I love books for their varieties of font and paper and their evocative, illustrated covers. They have personalities. I couldn't very well get my favorite authors to autograph my first editions on an E-reader, could I? I can't put my book label imprimaturs on the beloved tomes I loan. Books still feel warmer.
And so they feel to Josh and Andrew, my teen consumer experts next door. They use their Kindle minimally, still preferring the "feeling" of books, the smell of their pages. At first, they enjoyed the novelty of the Kindle reading to them, in its electronic monotone with its many mispronunciations, but tended to tune it out in a few pages, they tell me. They still lug thirty pounds of books to school in their backpacks. It's backbreaking, but also muscle building, their folks tell me. They find referring back to a prior piece of information works far better with a real live study book rather than a digital facsimile with an electronic bookmark. Why, J.K. Rowling, who rekindled kids' interest in reading, remains a "no Kindle" author.

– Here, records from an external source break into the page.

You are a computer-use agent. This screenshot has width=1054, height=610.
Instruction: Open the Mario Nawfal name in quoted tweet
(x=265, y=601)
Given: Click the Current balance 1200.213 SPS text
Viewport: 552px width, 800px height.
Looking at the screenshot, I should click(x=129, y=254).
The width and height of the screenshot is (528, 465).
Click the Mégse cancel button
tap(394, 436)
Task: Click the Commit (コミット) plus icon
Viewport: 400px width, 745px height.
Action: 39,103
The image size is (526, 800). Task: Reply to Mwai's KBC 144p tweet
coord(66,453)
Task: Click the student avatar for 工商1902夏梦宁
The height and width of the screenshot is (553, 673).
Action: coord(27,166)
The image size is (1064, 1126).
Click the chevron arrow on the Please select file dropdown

On the other hand, avid reader friends, who ingest a book a day, burn the midnight oil with their "Kindling." They feel affection for it, travel with it, taking countless books to the South of France inside it. They're in love.
Are we simply old-fashioned, stick-in-the-mud, nostalgic, low-tech throwbacks, resisting progress? I no longer long for my LP's, molding in storage, my VHS's consuming so much space, and my collection of CD's will soon become a thing of the past, reduced to sound byte-able digits, too. What will we do with all this space?

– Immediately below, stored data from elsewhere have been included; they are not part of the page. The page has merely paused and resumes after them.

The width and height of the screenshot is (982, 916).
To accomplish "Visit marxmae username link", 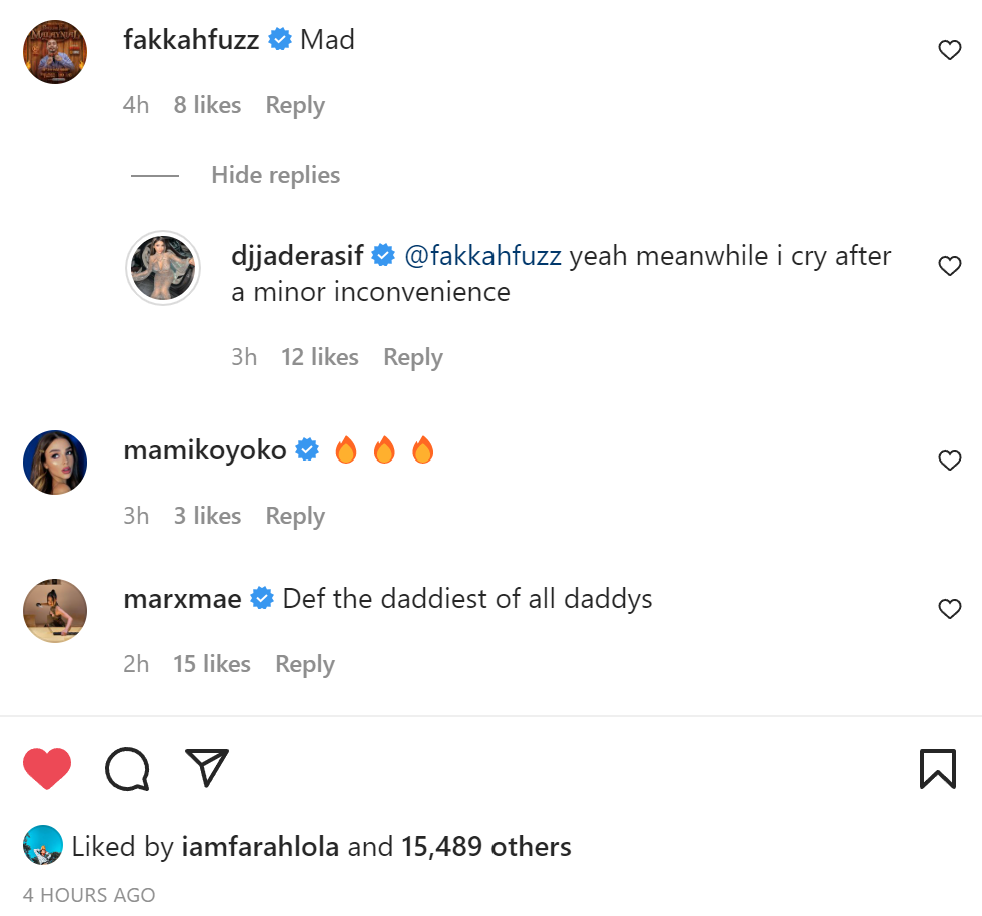I will click(x=182, y=599).
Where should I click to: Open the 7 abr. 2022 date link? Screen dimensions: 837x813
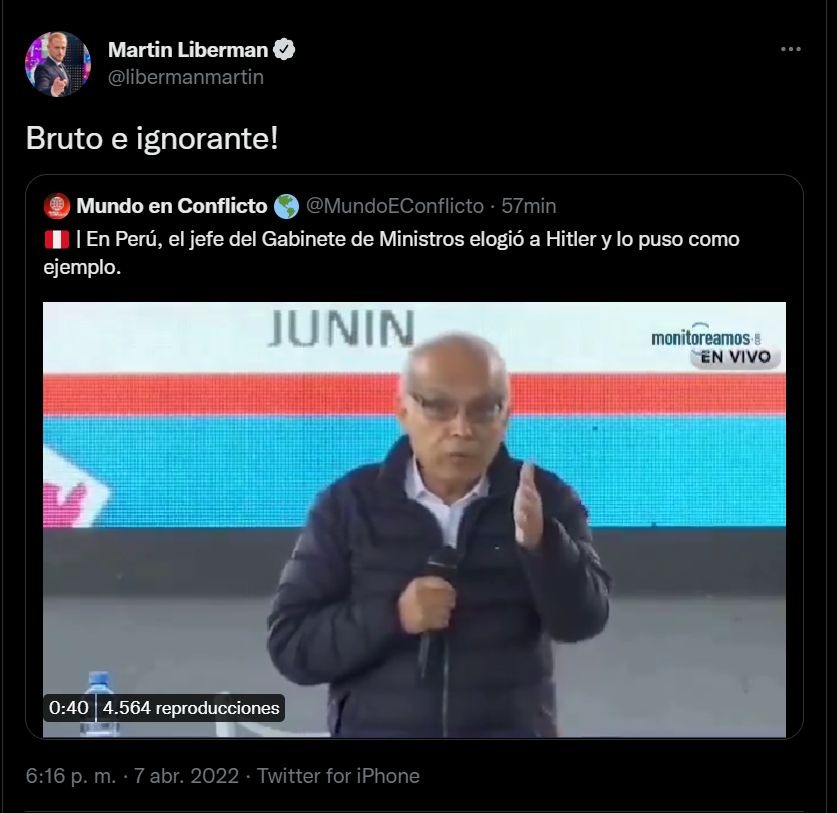coord(186,776)
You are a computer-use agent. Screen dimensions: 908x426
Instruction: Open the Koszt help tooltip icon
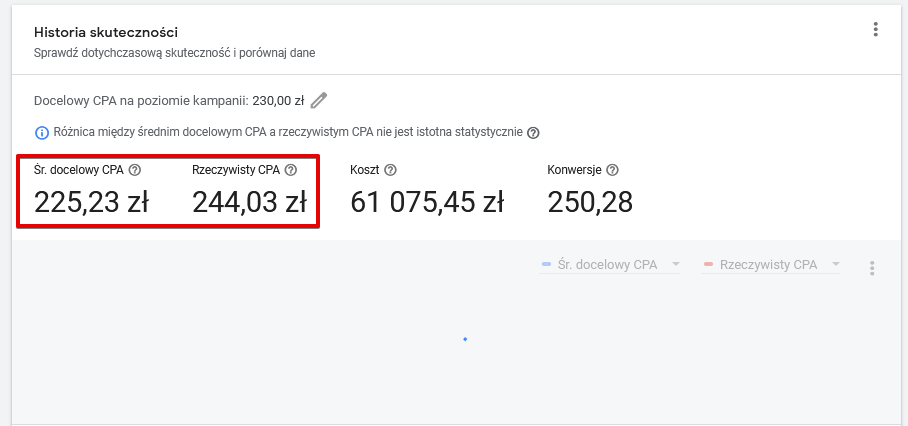tap(390, 170)
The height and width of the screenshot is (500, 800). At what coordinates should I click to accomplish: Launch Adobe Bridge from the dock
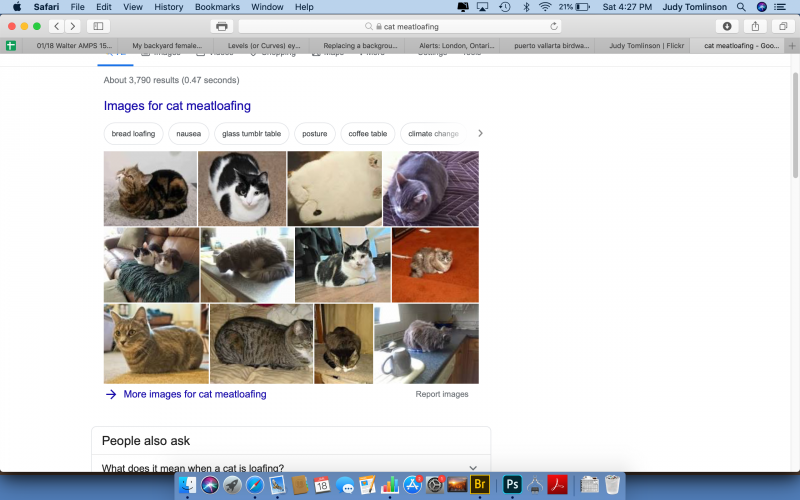point(479,485)
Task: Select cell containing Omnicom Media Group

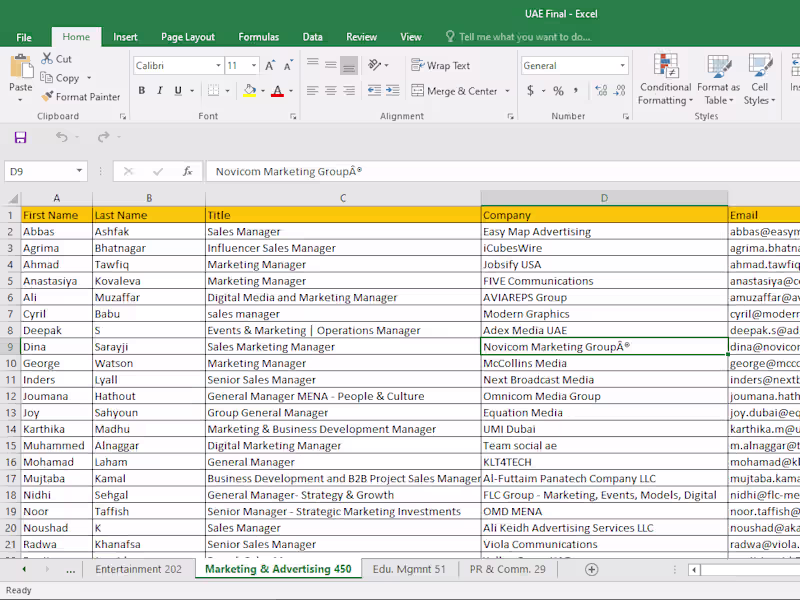Action: coord(603,396)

Maybe both books and E-books will have their place in the age to come, maybe there will still be shelf space for the old and the new to exist side by side in our psyches. Maybe buying your kindergartner a Kindle or its next incarnation will set him/her on a far more advanced course of studies, while you continue to read to him/her from a fairy tale you both love. Maybe Moses will get the big ten on a Kindle tablet in the digital days ahead.
This winter, just to put a toe into the possibilities, I've taken to bringing my laptop to bed, downloading audio books from Audible. It's not the same as being amidst the lap of my wonderful Aunt Vivian, but it's warm'ish. Perhaps if it came with more bosomy headphones....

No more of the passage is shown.